By Hina Gul, HR Manager, SAWERA
The United Nations General Assembly last year adopted a resolution to designate October 11th as the International Day of the Girl Child to recognize girls’ rights, needs and the unique challenges girls face around the world.
The first International Day of the Girl Child focused on child marriages, which is a fundamental human rights violation that impacts a girls’ life in all aspects. This day also promoted equal rights, treatment, and opportunities for girls around the world in different areas like law, health care, education, employment, and freedom from violence and abuse.
SAWERA (Society for Appraisal of Women Empowerment in Rural areas) held its first activity event of girl’s international day, in partnership with Asia Girls Campaign, at the middle school in Hayatabad, Peshawar. That was not an ordinary programme: it was a challenge to all the humans, individuals, organizations, government and private sectors to think about the improvement of girls in each field.
The programme's focus was on girl’s education, employment, freedom, and equal rights. It was about how to generate new ideas and new ways of networking for the promotion of girls all over the world.
Students and teachers shared different ideas, and those participants from each field overall worked together to come up with all the issues related to girls. Students also talked about the importance of girls' rights in day-to-day life.
Students who fully participated in the event said that it’s not only the girl’s international day, but that it’s also a golden day for all girls.
They expressed their opinion that when a girl has an opportunity for education, employment, and equal rights, it benefits the whole society. A number of girls got together and shared a skit regarding girls' equal rights in education, shared songs, and also had a debate competition among students of different grades about the International Day of the Girl Child.
With the passage of time, the world is getting increasingly advanced – it is improving in different areas, especially in developing countries like Pakistan. The celebrations were an occasion to provide the opportunity to girls to share the happiness of little girls who have the right of healthcare, education, freedom, social security and are fully respected in society.
One of the teachers spoke about the first international girls' day – focusing on the early marriages that young girls are forced into. She said that girls are the future leaders and that they first should get an education – and a well-qualified one.
She emphasised this is also the basic right of the girl to have good and successful lifestyle.

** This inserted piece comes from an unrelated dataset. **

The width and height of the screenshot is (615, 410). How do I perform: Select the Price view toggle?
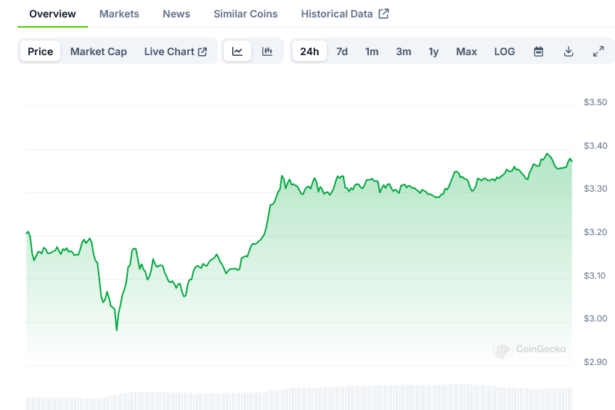[41, 52]
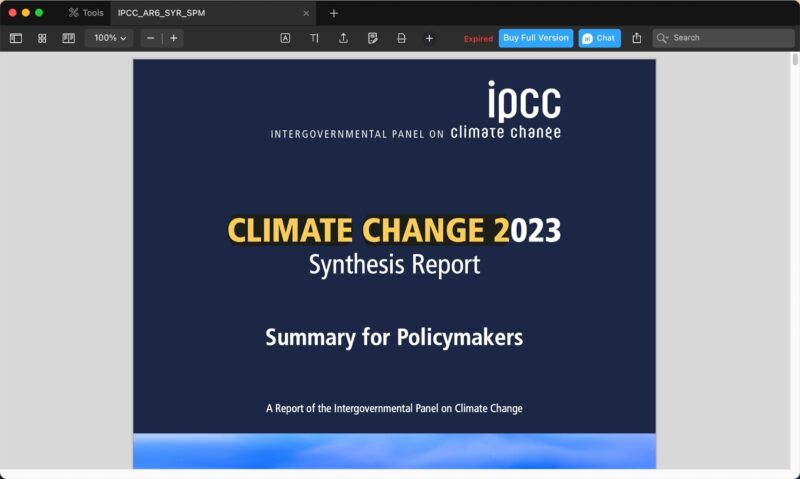800x479 pixels.
Task: Open the Chat assistant
Action: (x=599, y=38)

She also said the event programme was a good initiative towards the improvement of girls' education and awareness about their basic rights. The teacher said the importance of the day is a good impact on national and international levels, like other notable days such as Mothers' Day, Fathers' Day, Labour Day, etc. This type of day should be increased and spread over the world – especially related with girls' problems, needs, and issues, she added.
On the first International Day of the Girl, SAWERA abided by its the commitment to promoting the rights of girls and status – not only in Pakistan, but in all over the world, wherever SAWERA has access.

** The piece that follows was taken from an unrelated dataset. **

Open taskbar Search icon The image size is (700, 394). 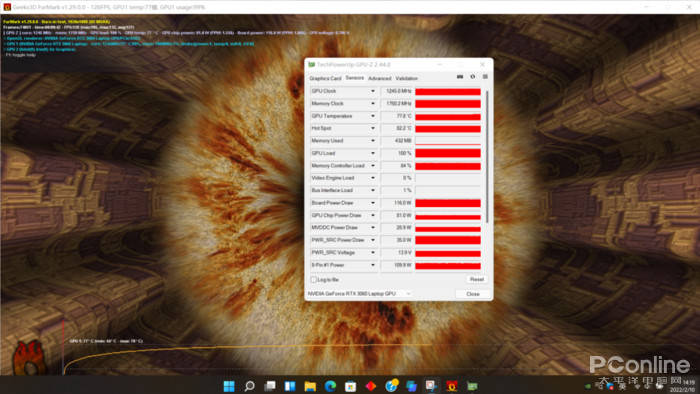[x=250, y=386]
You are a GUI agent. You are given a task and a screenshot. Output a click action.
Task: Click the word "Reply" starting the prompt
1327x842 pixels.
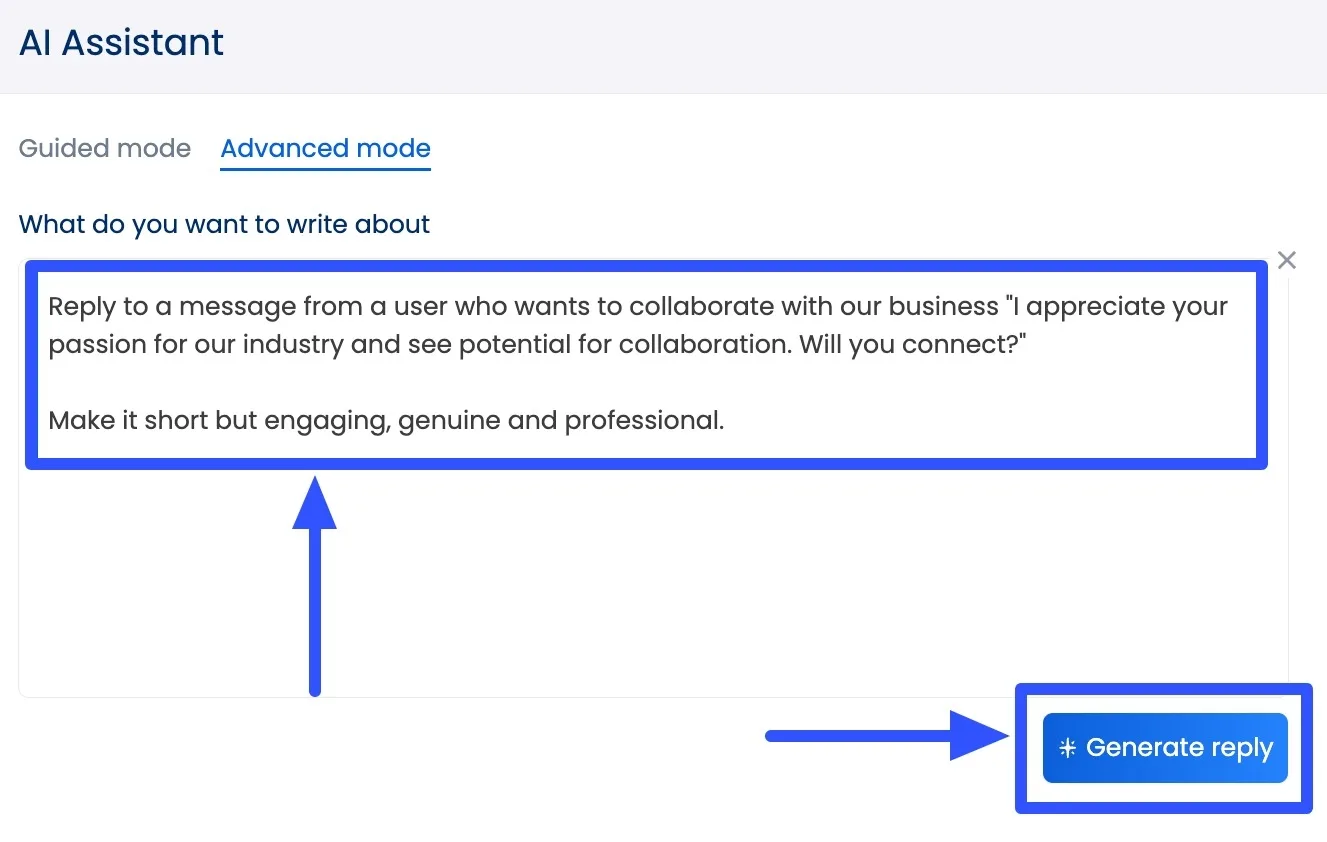(75, 306)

It is a fact that when a girl comes to know about her well-being and rights, and when she has access to education, she becomes safer from violence and abuse. She comes to know about her basic rights of education, employment, status, and other circumstances of life through education.
An educated girl who knows her rights can live her life by her own wishes, be safe, well, and can also reach her peak of personal success.
SAWERA has committed to work for girls and for all youth to ensure their basic health, to have access the quality education, to prevent girls from becoming victims of violence and abuse, and to let them know about their real status and destination in this world.
SAWERA's work presents a constant challenge.
In this regard, SAWERA needs donor support and moral support from the international community - national and international organisations, different government sectors, and also, from individuals.
You can donate online to SAWERA via the Farida Afridi Fund.
SAWERA is a local women-led NGO in Pakistan, working in Khyber Agency (a tribal area) in particular, and in Federally Administrative Tribal Areas (FATA).
SAWERA is also active in flood emergency relief in District Charsada.
"No nation can rise to the height of glory unless your women are side by side with you; we are victims of evil customs. It is a crime against humanity that our women are shut up within the four walls of the houses as prisoners. There is no sanction anywhere for the deplorable condition in which our women have to live."
Mohammad Ali Jinnah, 1944 - 'Founding Father' of Pakistan.